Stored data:
┌────────

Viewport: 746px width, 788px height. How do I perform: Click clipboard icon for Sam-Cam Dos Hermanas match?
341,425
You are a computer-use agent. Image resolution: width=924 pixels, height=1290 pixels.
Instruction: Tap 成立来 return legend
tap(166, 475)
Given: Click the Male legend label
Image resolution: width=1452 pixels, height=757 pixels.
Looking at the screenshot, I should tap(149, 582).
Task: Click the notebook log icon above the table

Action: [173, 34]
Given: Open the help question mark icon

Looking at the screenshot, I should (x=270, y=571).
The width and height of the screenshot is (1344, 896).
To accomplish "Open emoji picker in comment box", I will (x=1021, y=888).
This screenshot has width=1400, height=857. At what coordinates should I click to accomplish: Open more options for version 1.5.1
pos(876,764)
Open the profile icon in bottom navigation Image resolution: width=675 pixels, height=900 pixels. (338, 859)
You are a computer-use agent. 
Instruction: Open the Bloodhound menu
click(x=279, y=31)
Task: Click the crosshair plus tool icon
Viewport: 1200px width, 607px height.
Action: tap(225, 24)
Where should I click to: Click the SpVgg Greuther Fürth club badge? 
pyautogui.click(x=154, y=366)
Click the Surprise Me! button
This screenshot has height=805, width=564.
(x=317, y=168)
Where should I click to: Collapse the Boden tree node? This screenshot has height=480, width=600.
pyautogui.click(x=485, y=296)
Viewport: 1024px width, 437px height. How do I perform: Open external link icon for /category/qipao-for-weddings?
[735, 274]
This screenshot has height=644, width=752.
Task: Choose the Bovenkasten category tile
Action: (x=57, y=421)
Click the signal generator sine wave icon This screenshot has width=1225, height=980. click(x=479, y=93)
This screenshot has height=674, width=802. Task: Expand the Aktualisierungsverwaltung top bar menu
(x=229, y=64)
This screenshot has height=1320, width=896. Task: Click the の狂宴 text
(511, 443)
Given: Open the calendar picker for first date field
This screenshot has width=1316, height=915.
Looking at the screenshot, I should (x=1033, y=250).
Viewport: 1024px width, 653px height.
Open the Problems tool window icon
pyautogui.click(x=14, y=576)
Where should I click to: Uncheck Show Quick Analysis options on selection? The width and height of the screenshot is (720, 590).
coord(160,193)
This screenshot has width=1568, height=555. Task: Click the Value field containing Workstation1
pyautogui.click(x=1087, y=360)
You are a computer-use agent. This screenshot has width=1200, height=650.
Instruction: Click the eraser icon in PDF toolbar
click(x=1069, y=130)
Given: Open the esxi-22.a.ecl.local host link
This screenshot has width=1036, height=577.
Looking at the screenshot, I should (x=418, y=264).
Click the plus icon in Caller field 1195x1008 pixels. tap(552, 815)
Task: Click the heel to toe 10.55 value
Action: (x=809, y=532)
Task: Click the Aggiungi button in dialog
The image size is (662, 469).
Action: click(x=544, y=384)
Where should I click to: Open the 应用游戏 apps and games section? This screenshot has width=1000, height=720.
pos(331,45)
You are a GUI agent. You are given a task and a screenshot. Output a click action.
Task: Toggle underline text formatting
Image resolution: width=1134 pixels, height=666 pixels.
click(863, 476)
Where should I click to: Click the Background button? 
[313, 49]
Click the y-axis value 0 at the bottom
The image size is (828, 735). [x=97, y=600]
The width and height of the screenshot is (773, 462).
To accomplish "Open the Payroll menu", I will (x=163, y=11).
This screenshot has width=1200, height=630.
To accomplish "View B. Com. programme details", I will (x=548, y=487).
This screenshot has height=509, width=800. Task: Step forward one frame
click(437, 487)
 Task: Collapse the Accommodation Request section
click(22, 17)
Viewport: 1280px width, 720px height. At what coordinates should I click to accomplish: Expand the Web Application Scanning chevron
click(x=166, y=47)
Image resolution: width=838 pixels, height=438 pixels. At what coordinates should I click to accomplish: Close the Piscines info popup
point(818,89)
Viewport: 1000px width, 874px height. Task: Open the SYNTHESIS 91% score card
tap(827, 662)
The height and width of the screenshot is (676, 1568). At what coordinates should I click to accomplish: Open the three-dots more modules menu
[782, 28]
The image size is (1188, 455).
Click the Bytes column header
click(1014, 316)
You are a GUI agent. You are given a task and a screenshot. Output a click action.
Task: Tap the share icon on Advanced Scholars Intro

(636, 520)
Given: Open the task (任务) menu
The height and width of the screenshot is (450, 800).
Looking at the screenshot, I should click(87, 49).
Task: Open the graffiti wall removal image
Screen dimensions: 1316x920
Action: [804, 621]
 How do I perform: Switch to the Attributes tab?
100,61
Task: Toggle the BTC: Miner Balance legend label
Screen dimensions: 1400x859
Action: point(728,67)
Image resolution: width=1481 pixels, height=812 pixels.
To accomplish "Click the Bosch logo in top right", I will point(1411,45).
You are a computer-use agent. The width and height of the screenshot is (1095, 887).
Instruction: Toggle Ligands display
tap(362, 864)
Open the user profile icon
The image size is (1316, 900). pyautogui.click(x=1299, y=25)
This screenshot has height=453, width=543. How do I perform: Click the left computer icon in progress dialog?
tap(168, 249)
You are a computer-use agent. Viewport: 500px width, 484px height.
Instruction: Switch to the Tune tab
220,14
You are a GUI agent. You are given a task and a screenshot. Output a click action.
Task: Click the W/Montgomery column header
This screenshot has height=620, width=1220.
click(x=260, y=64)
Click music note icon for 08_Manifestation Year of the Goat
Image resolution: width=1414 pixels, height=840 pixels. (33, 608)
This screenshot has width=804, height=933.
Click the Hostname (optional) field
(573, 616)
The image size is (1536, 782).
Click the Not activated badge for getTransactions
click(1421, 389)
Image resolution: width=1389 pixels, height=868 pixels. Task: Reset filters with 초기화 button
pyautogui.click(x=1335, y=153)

└────────

Could you return all lines from the data above that contain the string "agent"?

You are a computer-use agent. Image resolution: width=924 pixels, height=1290 pixels.
You are a computer-use agent. 
You are a computer-use agent. This screenshot has width=1200, height=650.
You are a GUI agent. You are given a task and a screenshot. Output a click action.
You are a GUI agent. You are given a task and a screenshot. Output a click action.
You are a computer-use agent. The width and height of the screenshot is (1095, 887).
You are a computer-use agent. Viewport: 500px width, 484px height.
You are a GUI agent. You are given a task and a screenshot. Output a click action.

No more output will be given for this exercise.